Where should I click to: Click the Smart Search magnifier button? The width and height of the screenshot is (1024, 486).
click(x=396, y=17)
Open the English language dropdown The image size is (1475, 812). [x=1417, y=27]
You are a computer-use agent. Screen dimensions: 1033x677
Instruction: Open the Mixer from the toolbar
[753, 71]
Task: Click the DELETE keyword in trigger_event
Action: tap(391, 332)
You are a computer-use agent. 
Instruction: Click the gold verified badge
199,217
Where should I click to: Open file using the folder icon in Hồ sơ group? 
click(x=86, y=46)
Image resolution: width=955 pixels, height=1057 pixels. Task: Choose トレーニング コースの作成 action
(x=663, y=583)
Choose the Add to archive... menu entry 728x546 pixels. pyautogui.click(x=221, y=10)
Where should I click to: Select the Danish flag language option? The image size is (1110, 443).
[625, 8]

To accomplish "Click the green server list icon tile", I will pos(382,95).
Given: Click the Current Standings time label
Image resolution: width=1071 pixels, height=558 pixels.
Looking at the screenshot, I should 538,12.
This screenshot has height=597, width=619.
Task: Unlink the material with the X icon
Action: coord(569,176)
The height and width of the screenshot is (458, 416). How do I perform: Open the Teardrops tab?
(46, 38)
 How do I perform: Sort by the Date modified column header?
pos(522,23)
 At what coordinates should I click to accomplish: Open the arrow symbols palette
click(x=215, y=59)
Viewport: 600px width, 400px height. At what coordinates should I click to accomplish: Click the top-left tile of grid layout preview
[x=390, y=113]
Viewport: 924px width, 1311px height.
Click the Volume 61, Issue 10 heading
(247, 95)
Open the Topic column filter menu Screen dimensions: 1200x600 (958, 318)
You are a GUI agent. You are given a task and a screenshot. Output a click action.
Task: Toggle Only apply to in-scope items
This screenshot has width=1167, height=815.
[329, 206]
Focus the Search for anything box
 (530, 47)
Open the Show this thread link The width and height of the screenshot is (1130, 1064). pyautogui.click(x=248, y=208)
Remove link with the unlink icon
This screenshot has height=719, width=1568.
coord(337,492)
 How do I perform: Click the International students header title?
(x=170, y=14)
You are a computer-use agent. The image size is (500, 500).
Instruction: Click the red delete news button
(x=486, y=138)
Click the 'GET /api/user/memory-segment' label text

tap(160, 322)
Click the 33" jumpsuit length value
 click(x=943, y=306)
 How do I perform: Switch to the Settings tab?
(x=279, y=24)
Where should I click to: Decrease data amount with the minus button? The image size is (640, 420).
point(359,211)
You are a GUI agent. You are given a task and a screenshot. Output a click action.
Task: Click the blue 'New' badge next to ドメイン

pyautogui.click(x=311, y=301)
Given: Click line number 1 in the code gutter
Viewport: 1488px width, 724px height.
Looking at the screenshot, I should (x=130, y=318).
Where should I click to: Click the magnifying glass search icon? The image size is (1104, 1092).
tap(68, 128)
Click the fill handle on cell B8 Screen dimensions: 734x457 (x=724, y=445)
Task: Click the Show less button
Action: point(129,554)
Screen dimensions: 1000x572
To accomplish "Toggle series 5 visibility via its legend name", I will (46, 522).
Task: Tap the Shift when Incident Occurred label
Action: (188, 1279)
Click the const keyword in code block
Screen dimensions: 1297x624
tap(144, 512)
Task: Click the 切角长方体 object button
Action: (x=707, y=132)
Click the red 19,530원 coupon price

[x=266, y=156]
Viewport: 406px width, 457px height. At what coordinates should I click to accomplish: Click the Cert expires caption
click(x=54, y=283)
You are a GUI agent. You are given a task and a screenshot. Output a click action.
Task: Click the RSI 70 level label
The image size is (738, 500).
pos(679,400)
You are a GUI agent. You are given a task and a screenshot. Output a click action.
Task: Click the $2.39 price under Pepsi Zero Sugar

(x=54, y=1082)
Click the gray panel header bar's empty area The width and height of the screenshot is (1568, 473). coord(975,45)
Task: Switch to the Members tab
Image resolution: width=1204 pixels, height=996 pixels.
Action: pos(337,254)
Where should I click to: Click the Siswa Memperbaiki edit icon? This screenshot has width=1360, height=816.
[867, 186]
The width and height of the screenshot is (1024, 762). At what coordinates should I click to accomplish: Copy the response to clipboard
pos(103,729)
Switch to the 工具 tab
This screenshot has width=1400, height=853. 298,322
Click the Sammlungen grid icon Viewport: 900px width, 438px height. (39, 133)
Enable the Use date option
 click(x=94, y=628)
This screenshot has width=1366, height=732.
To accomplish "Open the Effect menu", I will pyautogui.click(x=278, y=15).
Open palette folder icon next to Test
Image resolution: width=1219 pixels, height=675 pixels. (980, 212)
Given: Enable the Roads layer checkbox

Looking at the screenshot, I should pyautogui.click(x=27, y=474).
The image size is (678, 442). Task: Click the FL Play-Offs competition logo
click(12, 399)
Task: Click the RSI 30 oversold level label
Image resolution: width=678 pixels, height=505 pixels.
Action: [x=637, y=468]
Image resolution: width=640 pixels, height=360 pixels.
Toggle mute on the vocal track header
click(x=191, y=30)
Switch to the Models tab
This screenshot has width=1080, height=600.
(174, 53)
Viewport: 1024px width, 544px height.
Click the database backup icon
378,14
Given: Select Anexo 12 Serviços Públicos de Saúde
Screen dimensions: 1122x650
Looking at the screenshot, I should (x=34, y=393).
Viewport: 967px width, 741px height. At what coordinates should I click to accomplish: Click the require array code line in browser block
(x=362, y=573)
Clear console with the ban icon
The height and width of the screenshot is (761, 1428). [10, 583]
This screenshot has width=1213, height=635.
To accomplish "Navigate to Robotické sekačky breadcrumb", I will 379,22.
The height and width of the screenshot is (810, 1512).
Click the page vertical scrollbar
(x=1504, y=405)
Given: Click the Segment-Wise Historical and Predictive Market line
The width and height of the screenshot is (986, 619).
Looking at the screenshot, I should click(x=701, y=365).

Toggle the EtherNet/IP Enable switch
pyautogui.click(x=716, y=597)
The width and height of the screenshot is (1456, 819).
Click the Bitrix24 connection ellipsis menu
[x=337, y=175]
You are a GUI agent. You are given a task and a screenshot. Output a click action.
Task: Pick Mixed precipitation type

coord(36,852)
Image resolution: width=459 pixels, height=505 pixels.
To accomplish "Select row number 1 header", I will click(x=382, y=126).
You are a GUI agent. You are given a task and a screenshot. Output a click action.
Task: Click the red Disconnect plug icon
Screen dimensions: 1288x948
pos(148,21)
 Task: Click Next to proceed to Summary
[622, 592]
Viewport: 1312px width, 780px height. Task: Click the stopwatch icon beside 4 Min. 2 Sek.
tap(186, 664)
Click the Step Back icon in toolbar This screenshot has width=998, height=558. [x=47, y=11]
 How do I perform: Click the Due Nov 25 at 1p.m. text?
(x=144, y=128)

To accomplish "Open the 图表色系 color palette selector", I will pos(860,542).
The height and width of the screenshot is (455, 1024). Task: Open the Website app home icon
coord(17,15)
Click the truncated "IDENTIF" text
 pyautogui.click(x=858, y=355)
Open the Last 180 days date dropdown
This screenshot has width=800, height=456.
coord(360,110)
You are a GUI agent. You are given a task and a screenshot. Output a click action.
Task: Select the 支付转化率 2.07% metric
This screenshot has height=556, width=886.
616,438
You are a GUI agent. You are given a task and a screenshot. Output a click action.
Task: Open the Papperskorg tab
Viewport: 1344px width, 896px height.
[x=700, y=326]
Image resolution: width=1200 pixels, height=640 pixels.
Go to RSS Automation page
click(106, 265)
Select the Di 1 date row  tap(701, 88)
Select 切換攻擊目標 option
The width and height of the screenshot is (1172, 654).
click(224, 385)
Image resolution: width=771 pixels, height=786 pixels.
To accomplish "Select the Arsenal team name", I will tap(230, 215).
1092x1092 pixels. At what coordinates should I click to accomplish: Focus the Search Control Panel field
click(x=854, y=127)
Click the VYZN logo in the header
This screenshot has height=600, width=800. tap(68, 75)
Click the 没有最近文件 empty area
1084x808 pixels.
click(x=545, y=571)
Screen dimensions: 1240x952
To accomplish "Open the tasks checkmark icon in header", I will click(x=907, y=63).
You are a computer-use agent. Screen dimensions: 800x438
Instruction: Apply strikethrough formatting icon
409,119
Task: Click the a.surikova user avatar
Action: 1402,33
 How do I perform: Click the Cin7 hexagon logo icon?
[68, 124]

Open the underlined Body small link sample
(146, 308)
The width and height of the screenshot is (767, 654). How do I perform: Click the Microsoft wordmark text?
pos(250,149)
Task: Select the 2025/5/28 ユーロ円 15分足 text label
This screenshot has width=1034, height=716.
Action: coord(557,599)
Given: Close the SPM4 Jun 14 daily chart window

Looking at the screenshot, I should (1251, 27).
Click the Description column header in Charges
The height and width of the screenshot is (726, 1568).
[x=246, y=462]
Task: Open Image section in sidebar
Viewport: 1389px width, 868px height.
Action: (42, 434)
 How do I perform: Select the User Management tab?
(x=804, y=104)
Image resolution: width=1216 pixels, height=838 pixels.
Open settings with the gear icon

☆ ☆ ☆ ☆ ☆

[What to do] Each line in the records that carries "number" must be copied out.

[Result for this exercise]
Given: Click line number 1 in the code gutter
To accomplish "Select row number 1 header", I will click(x=382, y=126).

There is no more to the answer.